Do you see what he’s doing? He’s throwing out this invitation indiscriminately—there are people in the crowds who will accept him, and there are people in the crowds who won’t. But when he says “all who labor and are heavy laden,” he’s giving every person in that crowd something to grab on to, because there is not a person in the world who, at some point or another, doesn’t feel tired. Doesn’t feel beaten down by the circumstances of life. Unless we’re completely selfish and irresponsible, we all labor; we are all heavy laden.

Imagine for a minute that you’ve never read this passage, that you’re just listening to Jesus talk, you get through v. 27, and you don’t know what’s coming next.

First Jesus gives us this unsettling news: “You can do nothing on your own. You can’t know the Father, or come near the Father, or humble yourself before the Father, unless I choose to reveal him to you. This is out of your hands. You can work as hard as you’d like, you will never be able to work hard enough to get in good with God.”

And then he says something that—if we didn’t know it was coming—would be just about the most shocking thing he could say. “You can’t do any of this without me…and you don’t have to. I’m not calling you to come and do anything—I’m calling you to come and rest: to know that you can’t do anything, and to stop trying.”

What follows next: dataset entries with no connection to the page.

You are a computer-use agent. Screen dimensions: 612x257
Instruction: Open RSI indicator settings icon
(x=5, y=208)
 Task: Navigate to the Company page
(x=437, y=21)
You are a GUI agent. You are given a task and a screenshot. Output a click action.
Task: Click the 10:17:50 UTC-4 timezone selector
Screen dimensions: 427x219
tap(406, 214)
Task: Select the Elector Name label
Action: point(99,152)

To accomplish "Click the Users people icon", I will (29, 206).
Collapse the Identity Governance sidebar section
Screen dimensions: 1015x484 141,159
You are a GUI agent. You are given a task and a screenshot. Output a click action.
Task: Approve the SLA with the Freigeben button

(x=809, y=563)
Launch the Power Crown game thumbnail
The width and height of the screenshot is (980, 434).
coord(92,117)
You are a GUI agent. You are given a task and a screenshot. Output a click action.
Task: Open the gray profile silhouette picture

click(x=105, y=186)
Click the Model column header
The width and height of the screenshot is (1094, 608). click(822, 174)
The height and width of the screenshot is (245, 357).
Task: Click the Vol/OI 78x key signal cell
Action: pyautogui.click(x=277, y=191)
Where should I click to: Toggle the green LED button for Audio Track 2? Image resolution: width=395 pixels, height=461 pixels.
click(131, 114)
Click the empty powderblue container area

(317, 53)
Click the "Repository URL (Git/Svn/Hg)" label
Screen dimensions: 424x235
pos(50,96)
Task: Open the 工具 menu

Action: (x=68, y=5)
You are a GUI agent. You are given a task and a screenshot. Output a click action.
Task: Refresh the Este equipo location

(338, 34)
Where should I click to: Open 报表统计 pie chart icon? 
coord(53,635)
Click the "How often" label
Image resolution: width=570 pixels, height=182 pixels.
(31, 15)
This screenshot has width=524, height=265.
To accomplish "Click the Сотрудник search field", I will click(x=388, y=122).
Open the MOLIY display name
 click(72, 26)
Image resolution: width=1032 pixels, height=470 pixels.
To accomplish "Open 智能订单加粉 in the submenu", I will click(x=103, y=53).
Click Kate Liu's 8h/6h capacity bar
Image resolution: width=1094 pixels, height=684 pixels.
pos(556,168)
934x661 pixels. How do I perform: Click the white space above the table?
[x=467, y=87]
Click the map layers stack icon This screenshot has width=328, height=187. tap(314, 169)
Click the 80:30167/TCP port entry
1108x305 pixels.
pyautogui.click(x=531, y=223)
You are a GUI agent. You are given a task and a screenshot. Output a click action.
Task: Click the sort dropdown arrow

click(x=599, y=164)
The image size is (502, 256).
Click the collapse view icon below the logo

Several years ago I was visiting one of our supporting churches in the U.S. I was sharing with them that that year had been a difficult year for me personally; there had been some pastoral cases that had weighed on me, plus the usual fatigue that comes with having a new baby at home. (Zadie was about two months old at the time.)

One of those elders modeled this restful gospel perfectly in that conversation we had.

At one point as I was sharing this, he thanked me for being honest, and he said, “I just want you to know that you don’t ever have to try and give us the impression that you’ve got it all together. You don’t have to be doing well. We are here, and we’ll support you even if you’re totally falling apart. We’re not going anywhere.”

Brothers and sisters, that is the gospel.

The gospel is rest.

The gospel is not for those who work; it is for those who are tired of working.

It is not for the strong; it is for those who have no more strength.

It is not for the moral or the righteous; it is those who need righteousness but can’t be righteous on their own.

Few things could be more difficult for modern, educated, cultured, self-sufficient Parisians to accept—they don’t know what to do when someone tells them that they have nothing to do, because Jesus did it all for them.

And part of it is the very real fact that it shouldn’t work this way: if God really is holy, and we really are accountable to him, then we shouldn’t be able to just come rest.

That’s why, when people finally hear the gospel for the first time, even if they have a hard time believing it, they actually do see why we’d call it good news.

The gospel tells us Jesus already did everything for us. He lived our life, and he died our death, and he gives us life through his resurrection. 

So when we come to Christ, there truly is nothing left we can do to get in good with him. He reveals the Father to us because we already are in good with him. There’s nothing we could add to what he has already done.

The question is, once we have done this—once we come to him—what happens then?

Jesus’s answer is surprising: he says, “Come rest, and keep resting. But be aware that your rest with me will be really different from the rest you’re used to.”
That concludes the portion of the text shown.